Thursday, July 16, 2009

How to prevent reduce Driver Fatigue

Two weeks back Eddie Wren from Advanced Drivers of America shared an article on how Mercedes has introduced the system to tackle drowsiness while driving. Mercedes is introducing new Attention Assist system, designed to detect drowsiness on the driver. But technology can only help in creating the tools which we require to make things go our way. To avoid the evils of he drowsiness while driving we should also make the conscious effort ourself. When I asked Eddie to help me in putting up an article on how we can prevent or reduce the driver fatigue (and drowsiness), he shared some really good facts and techniques for the same. These items are collated from empirical research on global best practice. Thus these carry Copyright of Eddie Wren / Advanced Drivers of America. I have added my analytical effort and created these guidelines.


1. The best and first way to prevent driver fatigue is to get enough sleep. This means sleeping for at least good 8 hours before you set out for the trip.

2. Avoid heavy meals before long drives, especially if you are one of those who feel snoozy post dinner

3. Avoid alcohol, which contributes to sleepiness, large meals and any medications that might make you drowsy.

4. Adjust your seat to an upright position so that the base of your wrists makes contact with the top of the steering wheel. Keep the temperature even; driving in a car that’s too warm or too cold can make you sleepy.

5. Stop every two hours or 100 miles (160 Kilometers) of travel -- whichever comes first, for at least a 20-minute break. This is important not only to maintain alertness but also to prevent deep-vein thrombosis. It is bad for your circulation -- particularly your legs -- to sit for too long at the wheel of a vehicle, without exercise.

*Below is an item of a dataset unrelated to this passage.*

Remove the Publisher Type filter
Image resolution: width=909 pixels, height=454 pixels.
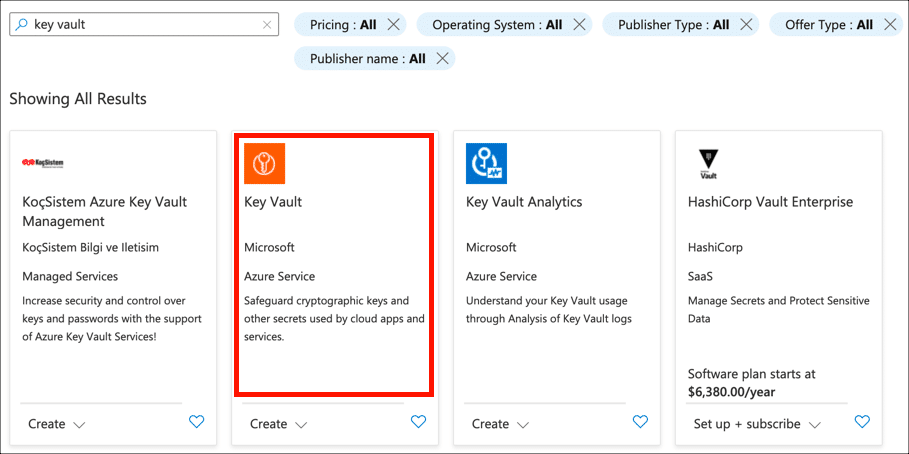pos(743,25)
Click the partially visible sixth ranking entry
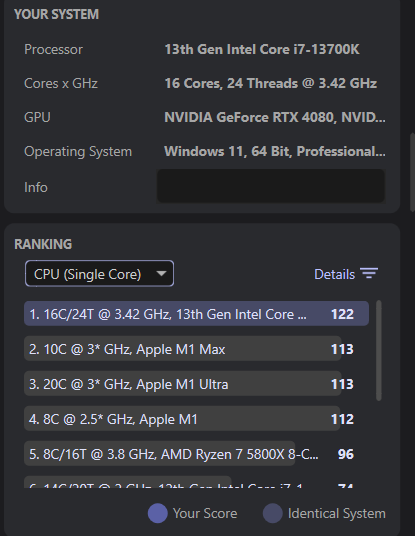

6. Once you have stopped, if your health factors permit, drink a caffeinated drink (e.g. coffee, tea e.t.c.) then have a brisk walk.

7. If you actually start to feel drowsy while driving, find the first safe place to get off the road and stop, as promptly as possible. This must be a safe distance away from any moving traffic.

8. If you stop as suggested above, you should -- if possible -- have TWO caffeinated drinks (not just one) then take a nap of up to BUT NOT EXCEEDING twenty minutes.
(Use your cell phone's alarm to make sure you awaken before the 20 minutes is up). This apparently random reference to 20 minutes is actually very important and it relates to the fact that a human brain identifies a long nap as being the start of a longer, deeper sleep, and it therefore triggers the release of endorphins into the blood stream specifically to make you go into and stay in a deeper sleep. Clearly that is not a signal you want your body to issue if you plan to continue driving. Those endorphins, once released, will stay in your blood stream for around 8 hours and will make you a major danger to yourself and to everyone who crosses your path during that time.

9. If you follow the directions in paragraph above, you should be okay for another session behind the wheel (but be particularly careful to monitor your own alertness). If you start to feel drowsy again during this next portion of your journey, enough is enough; it is time to stop and find a motel. Continuing to drive might result in you killing yourself or -- even worse -- perhaps obliterating somebody else's children (or maybe even an entire family).

10. Shift-workers -- in particular night-shift workers -- have a much higher risk of crashing due to drowsy driving. Young men, in their teens and their 20's are at a higher risk than other people, too.

11. Be very cautious about driving overnight. At night the brain simply follows the body clock irrespective of your actions and releases endorphins, so if you drive during your normal sleep period, you are putting yourself and all around you at significant risk.

Hope this will help you enjoying a safe driving trip.